- DATASET CONTENT -
-----

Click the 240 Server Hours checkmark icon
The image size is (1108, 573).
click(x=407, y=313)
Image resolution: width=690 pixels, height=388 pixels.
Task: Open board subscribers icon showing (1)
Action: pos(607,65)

-----

- WHAT TO WORK ON -
Rewrite the material above, replacing "checkmark" with "tick" and leaving everything else unchanged.

- RESPONSE TO THE TASK -
Click the 240 Server Hours tick icon
The image size is (1108, 573).
click(x=407, y=313)
Image resolution: width=690 pixels, height=388 pixels.
Task: Open board subscribers icon showing (1)
Action: pos(607,65)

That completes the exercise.